Comments for author File: Comments.pdf
Author Response
Please see the attachment.
Author Response File: Author Response.pdf
Reviewer 2 Report
Comments and Suggestions for Authors
The manuscript presents a MAFI-Gaze network leveraging multi-head attention and feature interaction for gaze estimation, demonstrating innovation in multi-stream architectures. While the experimental results on MPIIFaceGaze and EYEDIAP datasets show state-of-the-art performance. However, there are several significant issues that need to be addressed. Therefore, MAJOR revision is required before this manuscript could be accepted for publication.
Comment 1. The authors need to provide detailed information on current progress in gaze estimation, including a broader review of existing methods and their limitations. This will help position the proposed framework within the context of the current research landscape.
Comment 2. The comparison methods chosen are not currently the most optimal in terms of performance. It is recommended that the author include more mainstream methods for comparison in order to validate the performance level of the proposed method.
Comment 3.The tuning strategies for λ₁and λ₂are not explained in the main text. It is recommended to add ablation experiments in the experimental section to verify the impact of these two hyperparameters on network performance.
Comment 4.The datasets chosen by the author are relatively outdated. It is recommended to select the latest publicly available datasets to further validate the experimental results.
Comment 5.The author has implemented a gaze estimation network using fusion and interaction strategies, but the advantages of these strategies have not been adequately demonstrated. It is recommended that the author provide visualizations to highlight the strengths of the proposed network. For example, visualizations could include comparisons of gaze estimation accuracy, error reduction, or other performance metrics between the proposed network and other methods. Additionally, the author could consider using the latest publicly available datasets to further validate the experimental results.
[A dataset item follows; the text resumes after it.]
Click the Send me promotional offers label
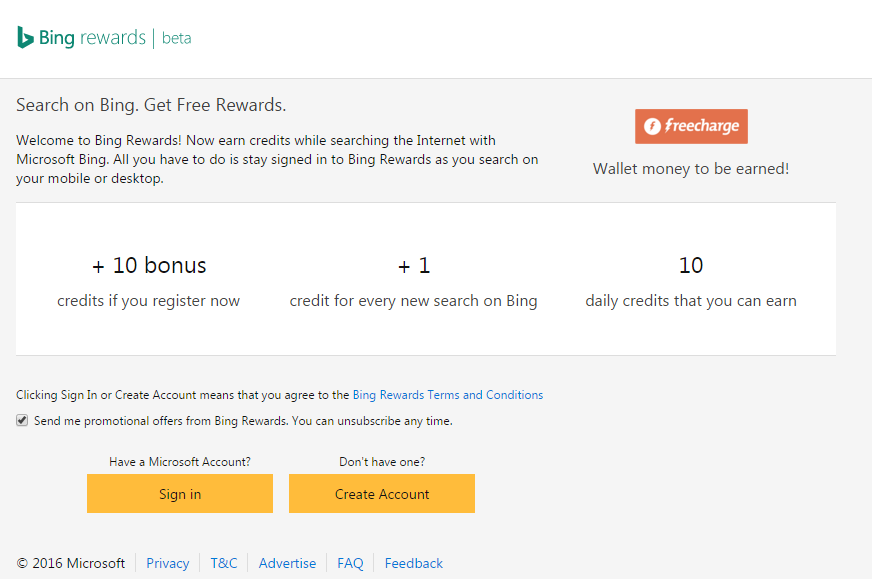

Comments on the Quality of English Language
The current manuscript needs to be polished by a native English speaker or a professional language editing service to ensure clarity and readability.
Author Response
Please see the attachment.
Author Response File: Author Response.pdf
Round 2
Reviewer 2 Report
Comments and Suggestions for Authors
The authors have revised and improved the manuscript according to the comments raised last time.